### Given passage
* * * * *
The Circus Is In Town: A Baseball Odyssey
by Robert A. Hilliard
Order Today at Amazon
Background
The Adirondack city of Glens Falls, New York hosted Class AA minor league baseball from 1980 until 1988. But by the spring of 1993, the city’s East Field had gone unused for pro baseball for four summers. Meanwhile a group of Wall Street investors headed by Barry Gordon and Marc Klee purchased the St. Louis Cardinals’ Class A farm club in Hamilton, Ontario in 1991 with the intention of relocating it to a new 4,200 seat ballpark in rural New Jersey.
After a final lame duck season in Hamilton in the summer of 1992, Gordon and Klee moved their New York-Penn League franchise to Glens Falls for a placeholder season in 1993. The move was intended to be temporary from the outset, with Gordon & Klee’s Skylands Stadium project not set to open in Augusta, New Jersey until the spring of 1994. Glens Falls officials, for their part, hoped that a good showing during the summer of 1993 would encourage another NY-Penn League club to move to East Field permanently after Gordon & Klee’s Redbirds club departed.
* * * * *
### Instruction 1
Condense the paragraph beginning "After a final lame duck season" in the Glens Falls baseball background into a short bulleted list that keeps its main facts.
### Instruction 2
Continue the Glens Falls baseball background from its last sentence.

### Collected material
* * * * *
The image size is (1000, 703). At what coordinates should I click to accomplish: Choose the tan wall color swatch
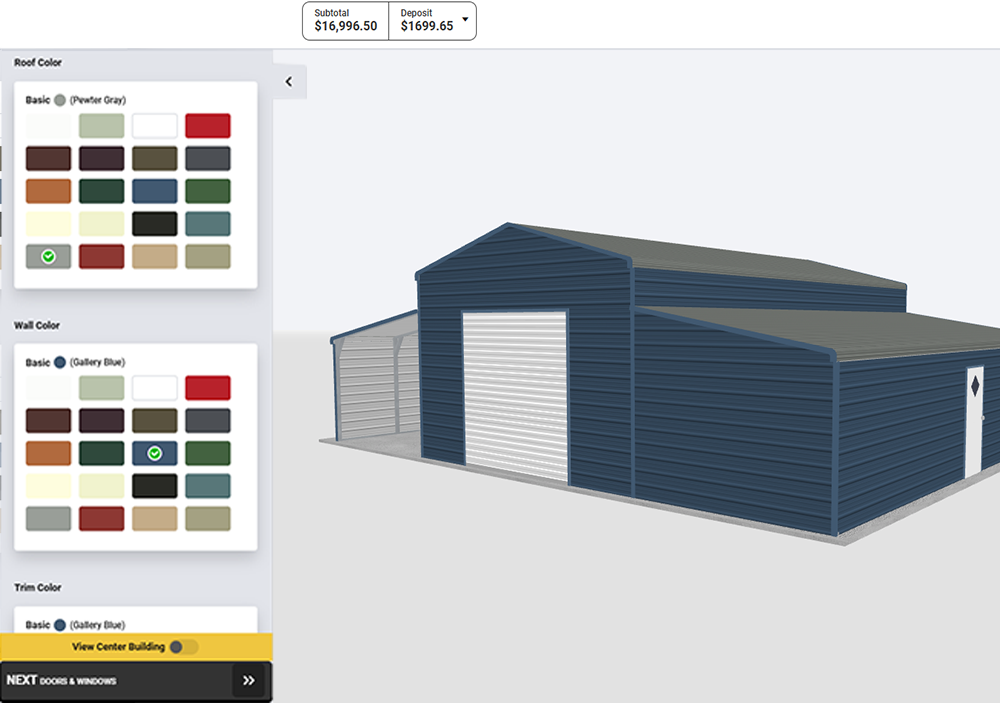point(154,519)
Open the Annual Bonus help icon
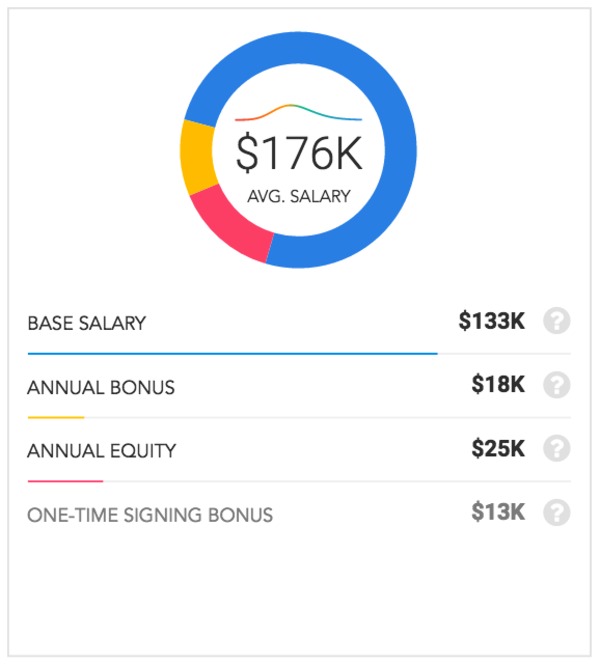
* * * * *
### Exercise response 1
- After a last lame duck season in Hamilton in 1992, Gordon and Klee moved their New York-Penn League franchise to Glens Falls for a placeholder 1993 season.
- The move was temporary from the start, because their Skylands Stadium in Augusta, New Jersey was not due to open until spring 1994.
- Glens Falls officials hoped a strong 1993 season would draw another NY-Penn League club to East Field permanently once the Redbirds left.

### Exercise response 2
The 1993 Season
Three players from the 1993 Glens Falls Redbirds eventually made the Major Leagues. St. Louis’ 1993 1st round draft pick Alan Benes enjoyed the longest career, though arm problems derailed his early promise. Fellow pitcher Rich Croushore spent parts of three seasons in the Bigs from 1998 to 2000. Second baseman Jeff Berblinger was a September call-up for St. Louis in 1997.
The team finished 37-40 and out of playoff contention.
The End
Incredibly, Glens Falls led the 14-team New York-Penn League in attendance in 1993 (78,925 fans). This despite fielding a losing team and making it clear from the outset that they had no intention of staying in town beyond one year. The team officially announced its departure for New Jersey at the end of September 1993. The team began play as the New Jersey Cardinals in June 1994.
The former Glens Falls Redbirds/New Jersey Cardinals still plays in the New York-Penn League today. The club is now based in Pennsylvania and known as the State College Spikes.
Despite Glens Falls support of the Redbirds in 1993, the city was never able to attract another Major League-affiliated minor league baseball franchise. The Adirondack Lumberjacks of the independent Northeast League moved into East Field in 1995 and stayed into the early 2000’s.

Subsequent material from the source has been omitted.